For Thursday, October 11, 2007
Proverbs 26:10

Like an archer who wounds everyone
is one who hires a passing fool or drunkard.

When we take risks we must first count the cost, not only for ourselves but others. It may seem humorous at the time to give a fool or drunkard a job to do; it may seem compassionate. But we must consider how others will be affected.

There are those better equipped for the work who lose jobs because because of an impulse to hire a fools. There are the fellow workers whose work is now made more difficult because the fool not only cannot carry his load but interferes with them. There are the recipients of the fool's work - customers, passersby who are endangered, and others whose welfare is endangered.

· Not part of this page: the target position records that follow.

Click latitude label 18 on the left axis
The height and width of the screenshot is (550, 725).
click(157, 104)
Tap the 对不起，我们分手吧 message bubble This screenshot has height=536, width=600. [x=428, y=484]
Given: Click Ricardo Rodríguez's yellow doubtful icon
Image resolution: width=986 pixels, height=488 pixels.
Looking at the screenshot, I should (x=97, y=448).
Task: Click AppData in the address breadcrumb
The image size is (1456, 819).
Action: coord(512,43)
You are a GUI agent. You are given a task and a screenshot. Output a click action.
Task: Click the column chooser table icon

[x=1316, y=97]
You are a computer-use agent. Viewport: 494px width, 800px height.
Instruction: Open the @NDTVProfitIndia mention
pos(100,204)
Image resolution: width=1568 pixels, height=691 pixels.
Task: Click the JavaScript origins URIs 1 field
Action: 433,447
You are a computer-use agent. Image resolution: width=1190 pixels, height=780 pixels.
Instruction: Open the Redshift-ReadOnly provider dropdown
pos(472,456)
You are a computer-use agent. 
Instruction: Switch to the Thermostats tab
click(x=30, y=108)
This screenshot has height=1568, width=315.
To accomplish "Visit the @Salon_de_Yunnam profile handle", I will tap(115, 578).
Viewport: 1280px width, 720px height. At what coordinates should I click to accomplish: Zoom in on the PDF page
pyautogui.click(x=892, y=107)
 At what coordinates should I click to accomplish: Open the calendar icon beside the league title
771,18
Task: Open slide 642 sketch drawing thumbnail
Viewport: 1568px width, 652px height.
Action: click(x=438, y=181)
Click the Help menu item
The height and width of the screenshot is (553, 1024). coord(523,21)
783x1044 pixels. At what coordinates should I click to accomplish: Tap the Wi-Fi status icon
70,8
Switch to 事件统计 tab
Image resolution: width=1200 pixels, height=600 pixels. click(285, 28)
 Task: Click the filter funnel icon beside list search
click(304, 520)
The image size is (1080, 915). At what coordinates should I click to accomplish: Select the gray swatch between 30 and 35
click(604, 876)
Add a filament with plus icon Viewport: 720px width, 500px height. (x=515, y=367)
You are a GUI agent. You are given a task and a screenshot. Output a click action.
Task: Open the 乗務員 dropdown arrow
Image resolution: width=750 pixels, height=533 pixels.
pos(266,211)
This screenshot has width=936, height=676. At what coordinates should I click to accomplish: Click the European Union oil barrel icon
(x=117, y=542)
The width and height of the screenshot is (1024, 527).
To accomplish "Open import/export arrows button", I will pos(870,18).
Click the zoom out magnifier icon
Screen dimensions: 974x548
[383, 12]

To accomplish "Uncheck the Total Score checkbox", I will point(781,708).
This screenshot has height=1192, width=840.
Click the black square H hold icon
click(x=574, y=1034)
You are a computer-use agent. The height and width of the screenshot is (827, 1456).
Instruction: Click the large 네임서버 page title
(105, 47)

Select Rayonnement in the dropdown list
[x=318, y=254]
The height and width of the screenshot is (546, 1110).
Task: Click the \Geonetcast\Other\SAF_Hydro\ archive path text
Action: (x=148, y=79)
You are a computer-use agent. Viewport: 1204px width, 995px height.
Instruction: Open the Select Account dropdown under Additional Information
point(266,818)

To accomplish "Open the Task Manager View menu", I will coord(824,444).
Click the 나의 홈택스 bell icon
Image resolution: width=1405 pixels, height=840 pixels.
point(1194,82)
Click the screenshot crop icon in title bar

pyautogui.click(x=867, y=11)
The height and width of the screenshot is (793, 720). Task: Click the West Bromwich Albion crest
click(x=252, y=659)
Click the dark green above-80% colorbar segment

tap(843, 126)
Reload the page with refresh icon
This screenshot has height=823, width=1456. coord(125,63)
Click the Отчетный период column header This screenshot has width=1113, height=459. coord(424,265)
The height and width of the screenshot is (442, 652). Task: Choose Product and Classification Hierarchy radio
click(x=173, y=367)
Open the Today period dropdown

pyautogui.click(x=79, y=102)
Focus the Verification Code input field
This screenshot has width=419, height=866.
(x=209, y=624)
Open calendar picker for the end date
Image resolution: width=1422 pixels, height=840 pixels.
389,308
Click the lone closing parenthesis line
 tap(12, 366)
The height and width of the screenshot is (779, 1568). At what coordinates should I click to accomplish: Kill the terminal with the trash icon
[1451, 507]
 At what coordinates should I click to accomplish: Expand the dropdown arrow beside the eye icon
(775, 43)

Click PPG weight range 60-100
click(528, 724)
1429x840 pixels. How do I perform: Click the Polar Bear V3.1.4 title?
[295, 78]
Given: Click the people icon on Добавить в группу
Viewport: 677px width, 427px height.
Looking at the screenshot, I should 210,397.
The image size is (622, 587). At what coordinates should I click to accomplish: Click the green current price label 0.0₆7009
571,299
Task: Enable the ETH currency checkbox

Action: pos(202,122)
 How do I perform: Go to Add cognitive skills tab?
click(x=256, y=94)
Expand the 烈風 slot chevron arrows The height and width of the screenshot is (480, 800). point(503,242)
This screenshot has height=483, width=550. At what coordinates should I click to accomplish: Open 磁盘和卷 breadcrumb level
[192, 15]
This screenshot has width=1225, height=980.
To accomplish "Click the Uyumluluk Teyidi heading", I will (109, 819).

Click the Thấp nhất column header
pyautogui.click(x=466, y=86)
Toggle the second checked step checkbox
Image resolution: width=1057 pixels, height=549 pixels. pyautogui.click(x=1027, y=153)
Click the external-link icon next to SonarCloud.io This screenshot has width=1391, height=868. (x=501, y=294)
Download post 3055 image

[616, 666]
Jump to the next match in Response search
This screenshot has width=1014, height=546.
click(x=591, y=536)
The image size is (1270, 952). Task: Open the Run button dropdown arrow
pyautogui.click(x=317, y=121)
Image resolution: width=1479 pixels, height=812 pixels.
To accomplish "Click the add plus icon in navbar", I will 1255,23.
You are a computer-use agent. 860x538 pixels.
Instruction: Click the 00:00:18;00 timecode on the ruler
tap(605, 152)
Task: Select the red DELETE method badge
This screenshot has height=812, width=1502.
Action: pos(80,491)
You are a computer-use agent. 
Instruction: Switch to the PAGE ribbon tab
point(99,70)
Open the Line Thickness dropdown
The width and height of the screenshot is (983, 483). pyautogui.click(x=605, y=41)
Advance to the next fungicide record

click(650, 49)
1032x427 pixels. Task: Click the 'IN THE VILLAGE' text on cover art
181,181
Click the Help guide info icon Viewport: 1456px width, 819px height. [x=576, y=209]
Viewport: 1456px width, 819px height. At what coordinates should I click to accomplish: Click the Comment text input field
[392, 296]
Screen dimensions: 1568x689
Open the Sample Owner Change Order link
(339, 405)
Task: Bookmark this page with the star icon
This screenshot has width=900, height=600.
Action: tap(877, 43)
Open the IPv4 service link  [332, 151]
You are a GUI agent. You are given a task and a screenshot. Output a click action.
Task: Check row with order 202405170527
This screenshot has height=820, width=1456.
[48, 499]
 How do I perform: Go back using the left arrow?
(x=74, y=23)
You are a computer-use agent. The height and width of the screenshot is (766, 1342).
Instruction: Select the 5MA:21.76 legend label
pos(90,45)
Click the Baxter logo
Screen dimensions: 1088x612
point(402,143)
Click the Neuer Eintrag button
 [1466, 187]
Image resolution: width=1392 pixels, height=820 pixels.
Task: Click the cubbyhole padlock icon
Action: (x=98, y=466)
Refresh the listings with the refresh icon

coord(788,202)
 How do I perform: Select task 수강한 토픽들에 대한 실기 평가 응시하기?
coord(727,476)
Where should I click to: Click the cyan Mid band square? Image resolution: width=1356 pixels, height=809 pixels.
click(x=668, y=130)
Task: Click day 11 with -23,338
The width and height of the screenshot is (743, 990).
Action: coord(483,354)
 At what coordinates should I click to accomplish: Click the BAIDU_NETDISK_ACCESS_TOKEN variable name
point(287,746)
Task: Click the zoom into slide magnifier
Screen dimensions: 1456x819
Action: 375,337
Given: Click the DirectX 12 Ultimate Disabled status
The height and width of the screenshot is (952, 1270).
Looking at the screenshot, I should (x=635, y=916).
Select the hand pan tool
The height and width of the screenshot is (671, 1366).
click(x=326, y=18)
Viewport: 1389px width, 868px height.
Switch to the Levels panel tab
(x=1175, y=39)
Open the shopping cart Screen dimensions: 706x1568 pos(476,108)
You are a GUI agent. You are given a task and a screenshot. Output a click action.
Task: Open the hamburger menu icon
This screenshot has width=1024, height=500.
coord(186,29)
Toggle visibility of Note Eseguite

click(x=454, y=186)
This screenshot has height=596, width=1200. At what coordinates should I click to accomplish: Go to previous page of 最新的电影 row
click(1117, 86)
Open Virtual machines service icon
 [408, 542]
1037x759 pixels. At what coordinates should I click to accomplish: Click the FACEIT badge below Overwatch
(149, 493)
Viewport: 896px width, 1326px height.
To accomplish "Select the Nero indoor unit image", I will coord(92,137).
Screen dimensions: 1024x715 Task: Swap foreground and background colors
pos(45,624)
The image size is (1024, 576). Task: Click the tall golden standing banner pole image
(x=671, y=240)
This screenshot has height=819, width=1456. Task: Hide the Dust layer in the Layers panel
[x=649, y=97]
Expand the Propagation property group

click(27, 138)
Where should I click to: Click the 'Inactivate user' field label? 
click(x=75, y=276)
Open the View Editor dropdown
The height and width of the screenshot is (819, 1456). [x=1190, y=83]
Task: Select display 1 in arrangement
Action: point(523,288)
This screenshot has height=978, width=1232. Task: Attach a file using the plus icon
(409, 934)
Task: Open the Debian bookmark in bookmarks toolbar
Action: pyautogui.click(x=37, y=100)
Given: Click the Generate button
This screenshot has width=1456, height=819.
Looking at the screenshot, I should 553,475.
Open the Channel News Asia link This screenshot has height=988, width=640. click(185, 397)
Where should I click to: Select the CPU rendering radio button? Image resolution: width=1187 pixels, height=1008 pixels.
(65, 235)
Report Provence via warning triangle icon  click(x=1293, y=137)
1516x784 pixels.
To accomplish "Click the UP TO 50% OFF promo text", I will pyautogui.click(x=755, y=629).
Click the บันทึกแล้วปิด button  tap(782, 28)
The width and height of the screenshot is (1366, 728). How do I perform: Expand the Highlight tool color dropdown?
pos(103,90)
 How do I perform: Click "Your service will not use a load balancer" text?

The circumstances here are far different from those in Jesus' parable about the man who hires laborers at different times of the day and pays them all the same wage. Some might call that owner a fool to part with his money so easily, but he alone incurrs a risk. It is his money to do with as he pleases. But one ought not to use his money to place risks in the lives of others.

The bottomline is that we are to carefully consider the consequences of our actions, especially those actions that seem like a compassionate thing to do. Misguided compassion produces the opposite of its intent. The fool is not made wiser, the drunkard is not reformed, and those who are innocent and well-deserving are harmed. Do good works, but count the cost for others and act with discernment.